*Extracted text*.
The New York Times

October 19, 2003

'According to the Rolling Stones': Please Allow Us to Introduce Ourselves

By JOE QUEENAN
ACCORDING TO THE ROLLING STONES
By Mick Jagger, Keith Richards, Charlie Watts and Ronnie Wood. Edited by Dora Loewenstein and Philip Dodd.
Illustrated. 360 pp. San Francisco: Chronicle Books. $40.

Midway through their 1982 European tour, the Rolling Stones gave a party for their crew. The entertainment was provided by a local D.J. with a fondness for very bad disco. This affection showed no signs of abating until the Stones' lead guitarist, Keith Richards, no Village People buff he, wandered up to the D.J., unsheathed a bowie knife and pressed it directly against his throat. Sure, Richards knew it was only disco. But he didn't like it.

Whether or not this story is true -- it is reported by no less an authority than Peter Wolf, the former lead singer of the J. Geils Band, in the Stones' oral history, ''According to the Rolling Stones'' -- the anecdote embodies the us-versus-them, this-versus-that philosophy that makes Richards such a beloved pop-cultural figure. Chastened by their one brief, disastrous concession to fashion in the late 60's, when they fleetingly fell under the spell of the Beatles and released the god-awful ''Their Satanic Majesties Request,'' the Rolling Stones have spent the past 35 years preaching and repreaching the gospel of rock 'n' roll. No folk. No smooth jazz. No emo. No really bad disco.

*Directions*.
- A) Condense the paragraph of the review that begins "Midway through their 1982 European tour" into two or three sentences, keeping its main facts.
- B) According to the review, which album did the Rolling Stones release when they briefly fell under the spell of the Beatles in the late 60's?
The entries have nothing to do with the review.

*Data shown*.
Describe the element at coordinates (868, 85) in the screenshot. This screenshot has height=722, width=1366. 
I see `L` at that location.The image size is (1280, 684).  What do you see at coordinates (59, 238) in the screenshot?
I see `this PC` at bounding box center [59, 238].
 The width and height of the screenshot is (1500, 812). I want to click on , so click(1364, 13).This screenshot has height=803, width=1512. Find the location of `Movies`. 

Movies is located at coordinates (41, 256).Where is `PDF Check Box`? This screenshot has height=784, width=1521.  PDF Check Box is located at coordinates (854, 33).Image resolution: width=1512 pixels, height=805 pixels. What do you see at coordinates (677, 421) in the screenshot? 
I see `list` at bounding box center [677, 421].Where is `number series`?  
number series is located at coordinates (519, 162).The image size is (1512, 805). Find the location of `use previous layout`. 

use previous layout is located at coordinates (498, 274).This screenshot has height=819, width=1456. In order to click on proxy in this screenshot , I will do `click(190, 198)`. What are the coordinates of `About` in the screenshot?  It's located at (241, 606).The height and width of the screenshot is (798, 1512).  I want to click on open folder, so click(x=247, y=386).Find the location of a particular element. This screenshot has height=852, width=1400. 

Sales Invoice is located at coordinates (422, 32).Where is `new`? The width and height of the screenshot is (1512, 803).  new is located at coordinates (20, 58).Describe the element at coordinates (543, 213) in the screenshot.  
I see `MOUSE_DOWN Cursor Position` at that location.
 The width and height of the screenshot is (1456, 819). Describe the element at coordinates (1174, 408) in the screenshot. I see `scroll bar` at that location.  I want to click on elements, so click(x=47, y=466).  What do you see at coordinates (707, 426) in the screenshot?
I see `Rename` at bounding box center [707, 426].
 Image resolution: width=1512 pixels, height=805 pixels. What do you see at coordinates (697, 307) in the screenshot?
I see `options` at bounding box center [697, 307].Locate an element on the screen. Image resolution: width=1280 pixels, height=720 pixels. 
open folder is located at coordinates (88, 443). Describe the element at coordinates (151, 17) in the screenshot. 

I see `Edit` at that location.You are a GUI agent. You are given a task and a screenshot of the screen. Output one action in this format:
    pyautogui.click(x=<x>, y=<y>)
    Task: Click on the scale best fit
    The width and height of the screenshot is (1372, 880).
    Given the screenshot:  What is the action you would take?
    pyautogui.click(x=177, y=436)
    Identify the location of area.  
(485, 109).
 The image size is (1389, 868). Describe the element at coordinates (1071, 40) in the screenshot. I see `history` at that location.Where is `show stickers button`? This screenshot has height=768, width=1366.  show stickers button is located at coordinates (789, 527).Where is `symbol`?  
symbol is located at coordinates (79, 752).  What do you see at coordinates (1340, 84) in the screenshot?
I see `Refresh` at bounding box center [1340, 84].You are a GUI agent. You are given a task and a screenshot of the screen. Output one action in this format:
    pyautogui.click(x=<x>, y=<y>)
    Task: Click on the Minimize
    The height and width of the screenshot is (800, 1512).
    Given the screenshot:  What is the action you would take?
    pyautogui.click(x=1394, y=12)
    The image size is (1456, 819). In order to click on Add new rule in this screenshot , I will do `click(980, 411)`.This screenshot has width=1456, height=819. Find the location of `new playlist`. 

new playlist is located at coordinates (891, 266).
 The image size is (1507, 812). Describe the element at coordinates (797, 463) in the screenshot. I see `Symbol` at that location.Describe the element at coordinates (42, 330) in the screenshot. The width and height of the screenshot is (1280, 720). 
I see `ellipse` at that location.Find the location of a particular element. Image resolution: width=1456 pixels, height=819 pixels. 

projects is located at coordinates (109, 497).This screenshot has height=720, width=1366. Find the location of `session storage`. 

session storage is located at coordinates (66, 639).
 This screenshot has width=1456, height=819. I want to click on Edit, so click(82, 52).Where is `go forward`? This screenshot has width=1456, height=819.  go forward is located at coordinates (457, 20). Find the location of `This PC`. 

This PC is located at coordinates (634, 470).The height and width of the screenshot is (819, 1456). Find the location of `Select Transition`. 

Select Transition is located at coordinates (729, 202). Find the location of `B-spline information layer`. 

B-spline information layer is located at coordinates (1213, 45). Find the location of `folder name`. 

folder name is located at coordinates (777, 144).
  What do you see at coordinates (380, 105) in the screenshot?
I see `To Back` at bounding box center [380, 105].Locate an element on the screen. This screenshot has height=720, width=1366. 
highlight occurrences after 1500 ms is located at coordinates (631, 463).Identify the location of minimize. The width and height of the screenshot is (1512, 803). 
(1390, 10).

*Results of the exercise*.
- A) At a crew party midway through the Rolling Stones' 1982 European tour, a local D.J. kept playing very bad disco. Keith Richards, the band's lead guitarist, ended it by walking up to the D.J. and pressing a bowie knife against his throat.

- B) "Their Satanic Majesties Request."